Understanding Bayes' Theorem
Bayes' theorem solves a specific probability problem: given that something observable has occurred, what is the probability that an underlying cause or condition is true? This differs from asking the reverse question, which is often easier to measure directly.
The theorem formalizes prior probability (what you believe before new information) and likelihood (how probable the new information would be if your belief were true), then produces a posterior probability (your updated belief after considering the evidence).
Imagine a factory produces widgets on three machines. Machine A produces 50% of widgets and has a 2% defect rate. Machine B produces 30% and has a 3% defect rate. Machine C produces 20% and has a 5% defect rate. If you pull a defective widget from the bin, Bayes' theorem tells you which machine most likely produced it—even though you don't know which machine it came from.
The Bayes' Theorem Formula
The fundamental equation calculates the conditional probability of event A occurring, given that event B has been observed:
P(A|B) = [P(B|A) × P(A)] ÷ P(B)
P(A|B)— Posterior probability—the likelihood of A given that B is true.P(B|A)— Likelihood—the probability of observing B if A were actually true.P(A)— Prior probability—your initial belief about the probability of A before observing B.P(B)— Evidence probability—the total probability of observing B across all possible scenarios.
Multi-Hypothesis Extension for Testing
When hypothesis A can occur in multiple mutually exclusive forms, the denominator expands to account for all pathways that could produce the observed evidence B:
P(B) = P(A) × P(B|A) + P(¬A) × P(B|¬A)
This is invaluable in medical testing. Consider a disease affecting 1% of a population. A test correctly identifies 99% of infected patients but also incorrectly flags 5% of healthy people. If someone tests positive, the actual probability they're infected is dramatically lower than 99%—roughly 17%. The high false positive rate swamps the base rate. This explains why confirmatory testing is crucial in medicine.
Deriving Bayes' Theorem from First Principles
The derivation begins with the definition of conditional probability: the probability of two events both occurring divided by the probability of the conditioning event.

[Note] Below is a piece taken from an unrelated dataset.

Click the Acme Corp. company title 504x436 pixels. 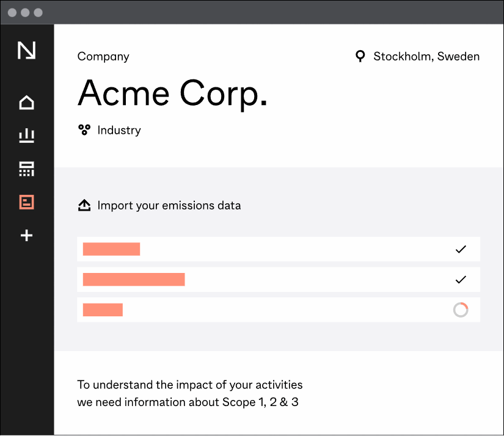click(x=173, y=93)
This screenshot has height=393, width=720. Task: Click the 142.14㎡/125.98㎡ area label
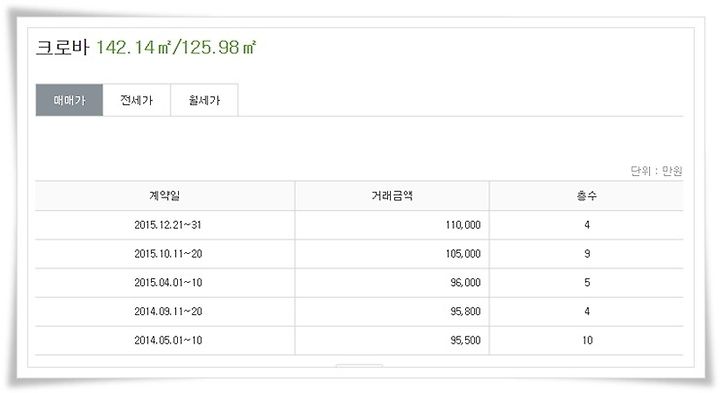[x=176, y=47]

Starting with P(A|B) = P(A ∩ B) ÷ P(B) and P(B|A) = P(A ∩ B) ÷ P(A), we recognise that the intersection probability P(A ∩ B) is the same in both equations.
Rearranging: P(A ∩ B) = P(B|A) × P(A). Substituting this into the first equation yields Bayes' theorem. This derivation shows the theorem isn't an arbitrary rule but a logical consequence of how conditional probabilities relate to joint probabilities.
Common Pitfalls When Using Bayes' Theorem
Misapplying Bayes' theorem leads to flawed reasoning, especially in medical and legal contexts.
- Ignoring base rates — The prior probability P(A) often carries more weight than people intuitively expect. A rare disease remains rare even with a positive test. Always anchor to the baseline occurrence rate in your population before weighing evidence.
- Confusing the conditional directions — P(B|A) and P(A|B) are not interchangeable. The probability that a person with the disease tests positive differs from the probability they have the disease given a positive test. Swapping these is the 'prosecutor's fallacy' and has wrongly convicted innocent people.
- Using incomplete or biased evidence — The formula assumes P(B) is correctly estimated. If your data source is skewed—for instance, only testing symptomatic patients—the evidence probability shifts, invalidating downstream calculations. Ensure your data reflects the real-world context you're modelling.
- Forgetting that P(B) must be non-zero — Division by zero is undefined. If P(B) = 0, you cannot have observed B, so the question becomes meaningless. Always verify that your evidence has a non-zero probability before computing the posterior.